Hiring an au pair is one of the most significant childcare decisions you'll make—it directly impacts your family's daily routine and your child's development. A strong interview process filters out mismatches early and reveals whether a candidate genuinely fits your household's needs. This guide walks you through proven strategies to evaluate au pairs effectively before making an offer.
Why Interviewing Matters in Au Pair Placement
Au pairs typically live in your home for 6–24 months, making compatibility far more critical than hiring a part-time sitter. An interview uncovers personality fit, communication style, experience with your child's age group, and cultural adjustment readiness—factors that resumes and agency profiles alone won't reveal. Rushing this step often leads to costly replacements mid-contract.
Schedule Multiple Rounds of Conversation
Plan at least two separate interviews: an initial screening call (20–30 minutes) and a deeper interview (45–60 minutes) once you've narrowed candidates. The first call filters for basic English fluency, availability dates, work visa readiness, and whether they've lived abroad before. The second interview digs into childcare philosophy, specific scenarios, and personality.
Space interviews 1–2 weeks apart so you're not comparing candidates back-to-back, which distorts memory. Take notes after each call while details are fresh.
Ask Behavioral Questions Tailored to Your Situation
Generic questions yield generic answers. Instead, use scenario-based prompts tied to your actual household:
- For parents with infants: "Tell me about your experience changing diapers and soothing a crying baby at 2 a.m. Walk me through how you'd handle it."
- For families with toddlers: "What would you do if my two-year-old threw a tantrum in the grocery store? Give me a specific example from your past."
- For school-age children: "How would you help my 7-year-old with homework while also managing dinner prep?"
- For families with special needs: "Describe your experience with children who have [specific condition]. What training have you received?"
Listen for concrete examples from their past rather than hypothetical best-case answers.
Key Areas to Probe
Childcare experience: Ask how many families they've worked for, duration in each role, and why they left. Verify references independently by phone—don't rely on written letters alone. Red flag: vague reasons for departures or reluctance to provide contact info.
Language and communication: Confirm they can handle daily interactions with your kids and follow safety instructions clearly. If English is a second language, assess whether they're confident enough to handle emergencies or speak with teachers.
Cultural fit and expectations: Au pairs often come from countries with different parenting norms (stricter discipline in some cultures, more independent play in others). Discuss your specific rules: screen time limits, bedtime routines, discipline approaches, house chores beyond childcare.
Flexibility and problem-solving: Ask how they'd handle last-minute schedule changes, conflict with family members, or homesickness.
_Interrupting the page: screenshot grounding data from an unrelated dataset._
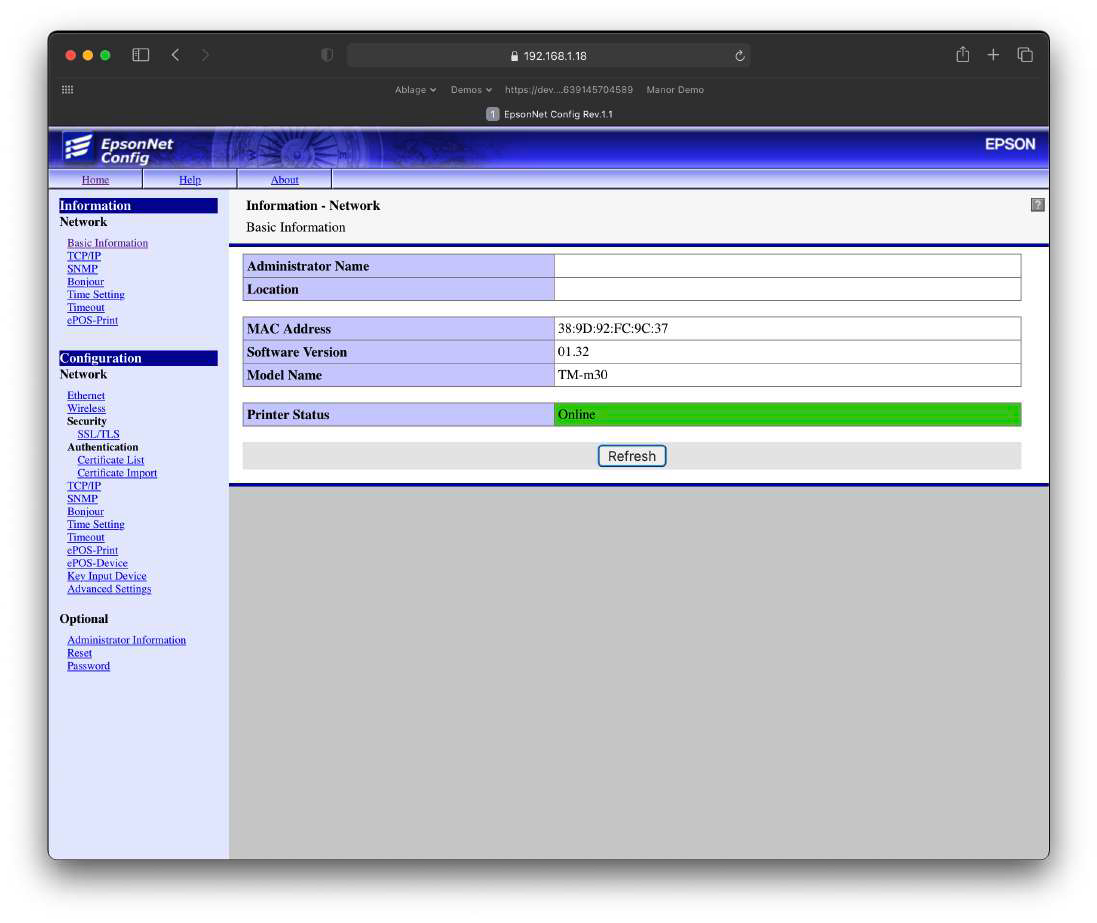Image resolution: width=1097 pixels, height=923 pixels.
Task: Click the Refresh button
Action: (x=632, y=456)
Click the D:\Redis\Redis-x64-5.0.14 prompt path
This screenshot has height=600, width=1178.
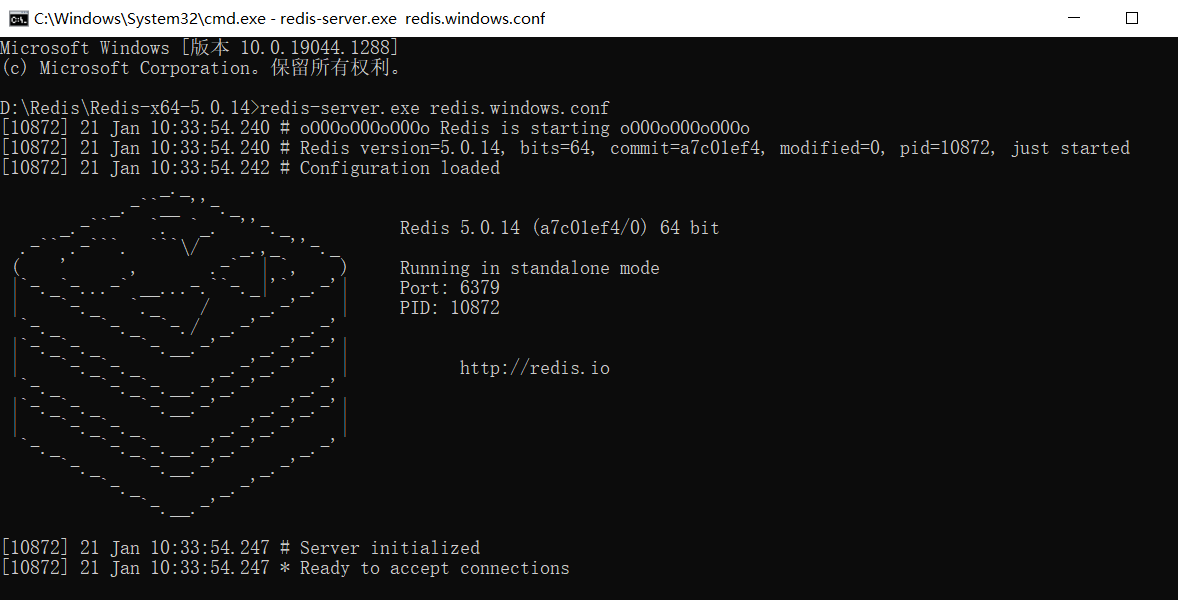pyautogui.click(x=127, y=108)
Au pairs juggle family integration alongside childcare—resilience matters.
Availability and timeline: Confirm they understand your start date, contract length, and whether you need specific summer or holiday coverage.
During the Interview: What to Watch For
- **Enthusiasm for your family specifically**, not just any au pair job
- Clear answers without excessive hesitation or vagueness
- Questions they ask you about the role, house rules, and their living situation (engaged candidates ask questions)
- Honesty about limitations ("I've never cared for kids under 2, but I'm willing to learn")
Red flags include inability to discuss previous placements, evasiveness about time off requests, or unclear reasons for relocating.
Practical Next Steps After Interviews
Once you've selected a candidate, confirm details in writing: start date, weekly hours, days off, house rules, emergency contacts, and local orientation plan. Many families arrange a trial week (often unpaid) or arrange a video call with the au pair in their home country so family members can meet them.
Budget typically ranges from $300–$600 monthly for au pair placement agencies' coordination services, plus visa sponsorship costs ($1,500–$3,000). If you're comparing agencies, Mercoly helps you find and evaluate trusted au pair placement providers side-by-side so you're not juggling multiple websites.
Frequently Asked Questions
Q: How far in advance should I start interviewing au pairs? Start 3–4 months before your preferred start date to allow time for visa processing and background checks, which typically take 6–10 weeks.
Q: Should I interview au pairs directly or only through an agency? Agencies handle screening and legal requirements, but many families conduct their own interviews to assess fit; the best approach is interviewing candidates after the agency has verified their credentials.
Q: What's a realistic timeline from first interview to hire? Expect 4–8 weeks from initial phone screening to signed contract, accounting for follow-up interviews, reference checks, and visa paperwork.
Use these practices to hire an au pair who genuinely enhances your family's life.